**Aufgabe:** Was hat der Kläger zu 2) laut dem Quelldokument hauptsächlich für die Postbank vertrieben?

Die hier geltend gemachten Ausgaben im Zeitraum Mai bis September 2008 wegen Provisionsrückzahlungen resultieren – wie vom Kläger zu 2) vorgetragen – aus den für die Volksfürsorge getätigten Versicherungsvermittlungen. Diese Tätigkeit war allerdings tatsächlich bereits im Januar 2008 aufgegeben worden. Die Rückzahlungen standen daher nicht in Verbindung mit einer damals aktuell ausgeübten Erwerbstätigkeit. Der Kläger zu 2) war kein freier Makler. Vielmehr war er zunächst exklusiv für die Volksfürsorge und später für die Postbank tätig. Dies war auch äußerlich erkennbar an den Büros, die er für die jeweiligen Unternehmen betrieb. Die Tätigkeit für die Postbank war zudem nicht gleichartig zur der vorangegangenen. Denn der Kläger zu 2) suchte bzw. betreute nicht nur Versicherungskunden. Für die Postbank hat der Kläger zu 2) hauptsächlich Wertanlageprodukte vertrieben. Eine inhaltliche Überschneidung mit der vorherigen Tätigkeit gab es nur bezüglich der auch vertriebenen Lebens- und Rentenversicherungen.

**Gegebene Daten:**
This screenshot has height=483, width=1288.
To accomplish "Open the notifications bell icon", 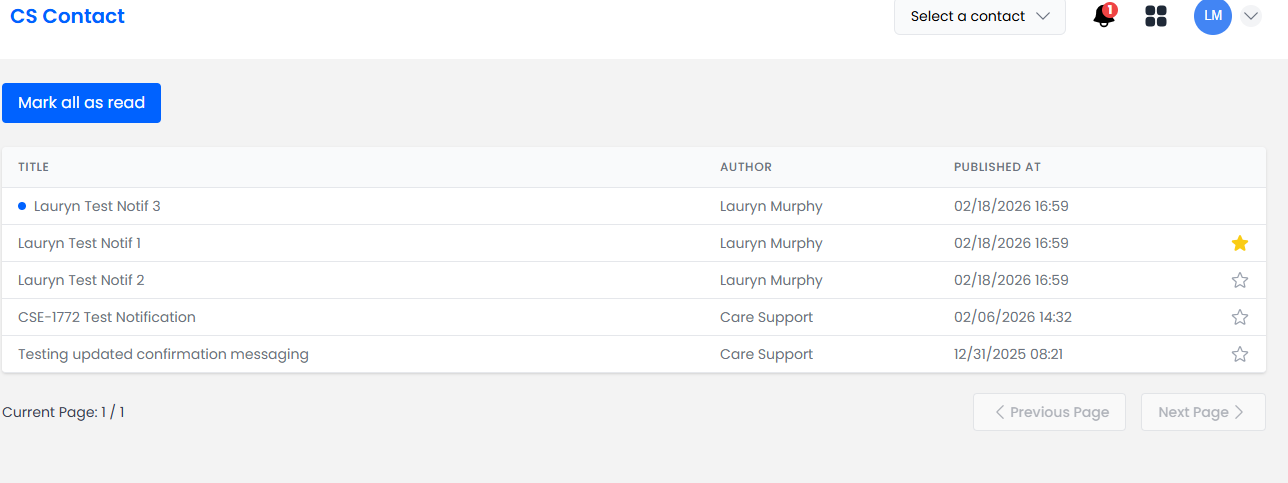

**Antwort:** Wertanlageprodukte.